### Document passage
--------------------------------
Install sglang-omni by following Installation, then download the model (public, no token required):

hf download OpenMOSS-Team/MOSS-TTS-Local-Transformer-v1.5

The processor ships with the checkpoint, so no extra TTS package is needed. Decoding base64 (data-URI) reference audio additionally requires soundfile (uv pip install soundfile).

Server Configuration#

The default layout puts the AR backbone and the codec/vocoder on the same GPU:

sgl-omni serve \
  --model-path OpenMOSS-Team/MOSS-TTS-Local-Transformer-v1.5 \
  --port 8000

A matching config file is available at examples/configs/moss_tts_local.yaml.

Synthesizing Speech#

Basic Speech#

MOSS-TTS-Local can synthesize speech without a reference clip:

curl -X POST http://localhost:8000/v1/audio/speech \
  -H "Content-Type: application/json" \
  -d '{
    "model": "OpenMOSS-Team/MOSS-TTS-Local-Transformer-v1.5",
    "voice": "default",
    "input": "SGLang-Omni is a great project!"
--------------------------------
### Recorded data
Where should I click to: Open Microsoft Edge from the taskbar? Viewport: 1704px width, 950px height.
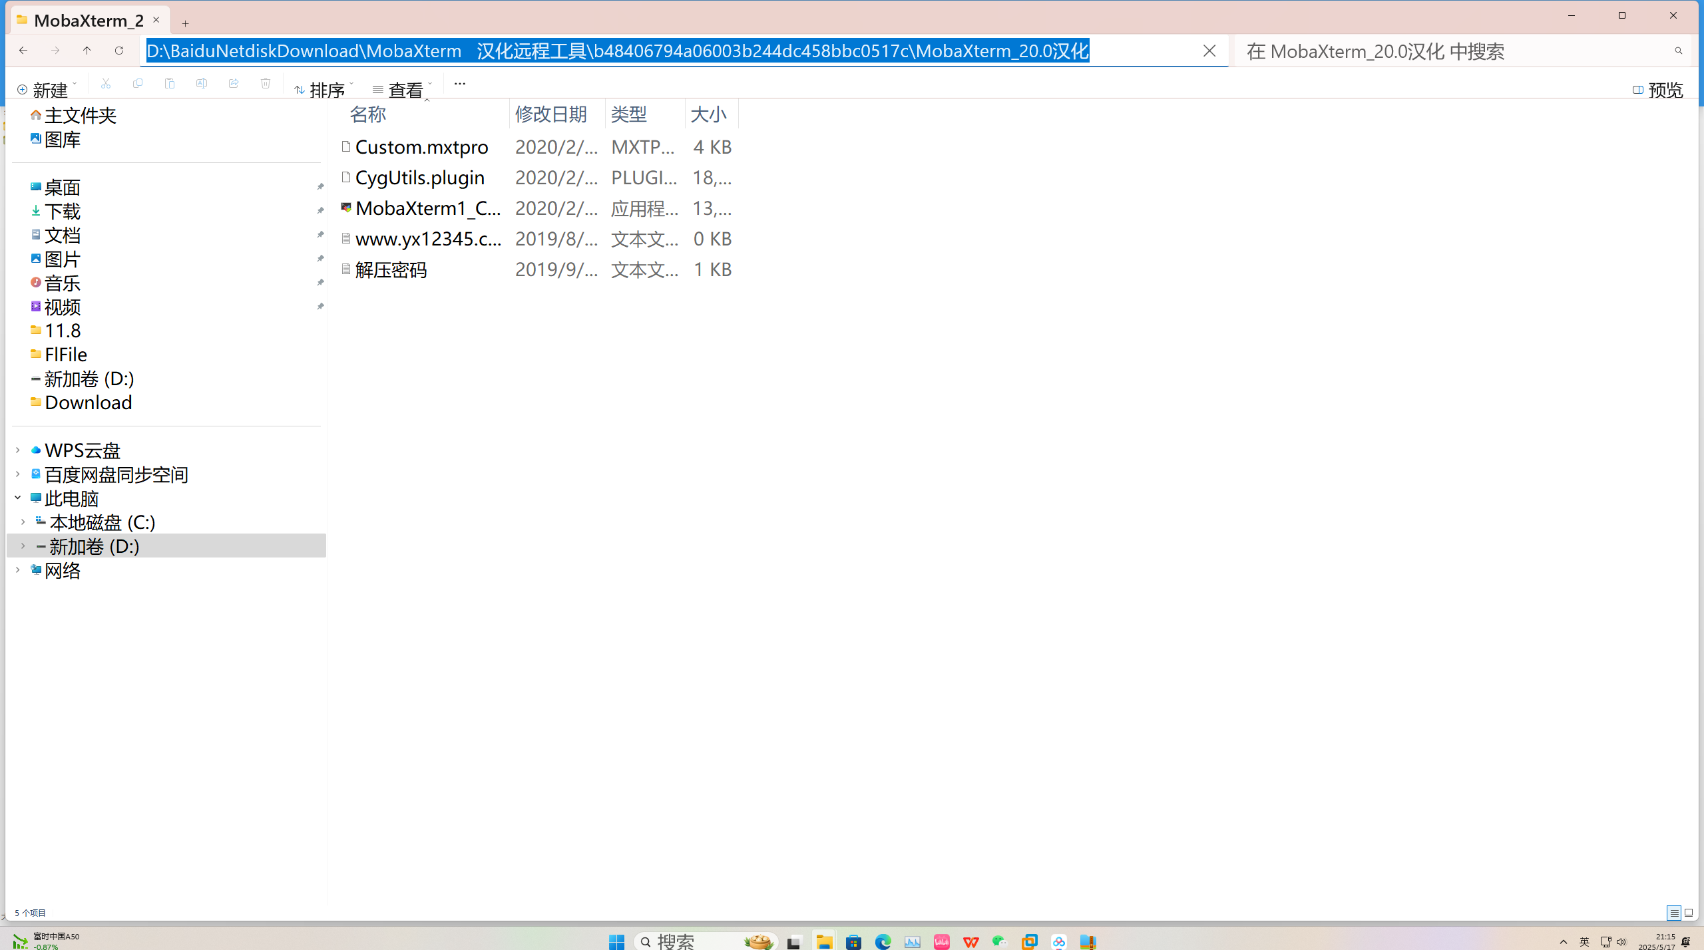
--------------------------------
### Tasks to carry out
1 - In the MOSS-TTS-Local setup text, which package must be installed to decode base64 reference audio?
2 - Pick up the MOSS-TTS-Local setup text where it stops and write what follows.

### The responses
1 - soundfile

2 -
  }' \
  --output output.wav

Voice Cloning#

Provide a reference clip when you want voice cloning. The references field accepts audio_path (a local path, HTTP URL, or base64 data URI) and text (the transcript of that clip). Supplying the transcript materially improves cloning quality.

curl -X POST http://localhost:8000/v1/audio/speech \
  -H "Content-Type: application/json" \
  -d '{
    "model": "OpenMOSS-Team/MOSS-TTS-Local-Transformer-v1.5",
    "voice": "default",
    "input": "SGLang-Omni is a great project!",
    "references": [{
      "audio_path": "https://huggingface.co/datasets/zhaochenyang20/seed-tts-eval-mini/resolve/main/en/prompt-wavs/common_voice_en_10119832.wav",
      "text": "We asked over twenty different people, and they all said it was his."
    }]
  }' \
  --output output.wav

ref_audio and ref_text are accepted as shorthand for references[0].audio_path and references[0].text.

Python#

import requests

resp = requests.post(
    "http://localhost:8000/v1/audio/speech",
    json={
        "model": "OpenMOSS-Team/MOSS-TTS-Local-Transformer-v1.5",
        "voice": "default",
        "input": "Get the trust fund to the bank early.",
        "ref_audio": "https://huggingface.co/datasets/zhaochenyang20/seed-tts-eval-mini/resolve/main/en/prompt-wavs/common_voice_en_10119832.wav",
        "ref_text": "We asked over twenty different people, and they all said it was his.",
    },
)
resp.raise_for_status()
with open("output.wav", "wb") as f:
    f.write(resp.content)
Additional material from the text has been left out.